The Wheelwright Museum of the American Indian is nearly 80 years old and never had space for a permanent exhibit, according to director Jonathan Batkin. He broke ground in the autumn of 2013 for the Jim and Lauris Phillips Center for the Study of Southwestern Jewelry, a two-floor gallery wing now complete off the southwest (rear) corner of the historic museum.
Besides a permanent jewelry exhibition space, there is a classroom, break room, a pair of small galleries for rotating exhibitions, and a curatorial workroom. During the same construction period, the main building was renovated — including new stucco, new roof, increased insulation, and upgrades to heating, ventilation, air conditioning, wiring, and telephone systems — and the Case Trading Post was expanded by 700 square feet. Outside, the design studio Surroundings led a remodel of the museum entry and the construction of improved parking areas.

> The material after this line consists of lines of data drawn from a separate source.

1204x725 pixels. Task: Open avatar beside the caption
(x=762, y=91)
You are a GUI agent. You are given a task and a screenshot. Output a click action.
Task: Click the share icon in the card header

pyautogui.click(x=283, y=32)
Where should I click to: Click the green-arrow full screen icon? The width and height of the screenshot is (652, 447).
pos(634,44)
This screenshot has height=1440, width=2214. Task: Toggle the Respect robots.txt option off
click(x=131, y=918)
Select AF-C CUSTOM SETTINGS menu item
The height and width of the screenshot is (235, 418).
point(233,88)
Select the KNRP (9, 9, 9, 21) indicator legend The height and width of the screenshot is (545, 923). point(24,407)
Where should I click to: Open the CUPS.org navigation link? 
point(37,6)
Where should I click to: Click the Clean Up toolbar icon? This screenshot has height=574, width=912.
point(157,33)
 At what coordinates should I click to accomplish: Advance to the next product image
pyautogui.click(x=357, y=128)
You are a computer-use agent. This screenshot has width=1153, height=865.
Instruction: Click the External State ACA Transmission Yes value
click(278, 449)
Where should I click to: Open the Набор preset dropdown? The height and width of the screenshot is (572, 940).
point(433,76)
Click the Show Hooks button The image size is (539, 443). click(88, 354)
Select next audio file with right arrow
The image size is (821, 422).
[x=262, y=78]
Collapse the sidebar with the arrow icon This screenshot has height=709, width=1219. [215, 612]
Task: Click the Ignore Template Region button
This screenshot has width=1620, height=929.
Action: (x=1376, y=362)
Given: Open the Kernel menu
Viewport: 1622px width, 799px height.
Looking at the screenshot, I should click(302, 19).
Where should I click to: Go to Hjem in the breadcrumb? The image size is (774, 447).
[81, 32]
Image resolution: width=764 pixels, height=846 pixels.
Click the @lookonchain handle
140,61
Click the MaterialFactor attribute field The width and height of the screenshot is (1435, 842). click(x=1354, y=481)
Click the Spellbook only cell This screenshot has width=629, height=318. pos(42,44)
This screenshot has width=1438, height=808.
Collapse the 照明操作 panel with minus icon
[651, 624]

First called the Museum of Navajo Ceremonial Art, the Wheelwright evolved out of a 15-year collaboration in preserving traditional Navajo ritual between wealthy Bostonian Mary Cabot Wheelwright and Navajo medicine man Hosteen Klah. The museum, which is a slightly stretched octagon, was designed by William Penhallow Henderson.
Jeff Seres of Studio Southwest Architects — who did the new addition as well as a new library and curatorial center 15 years ago — said the museum “is stylistically abstracted Pueblo Revival from a Navajo hogan, but in my opinion it’s an incredibly modern, International Style building for 1937.”
Rugged penitentiary block was used to construct the original museum. The new addition is concrete block and steel; the use of double-T concrete joists in the second-floor roof resulted in a columnless main exhibition space.
On May 15, the project was honored with the Santa Fe Historic Preservation Division’s 2015 Cultural Preservation Award.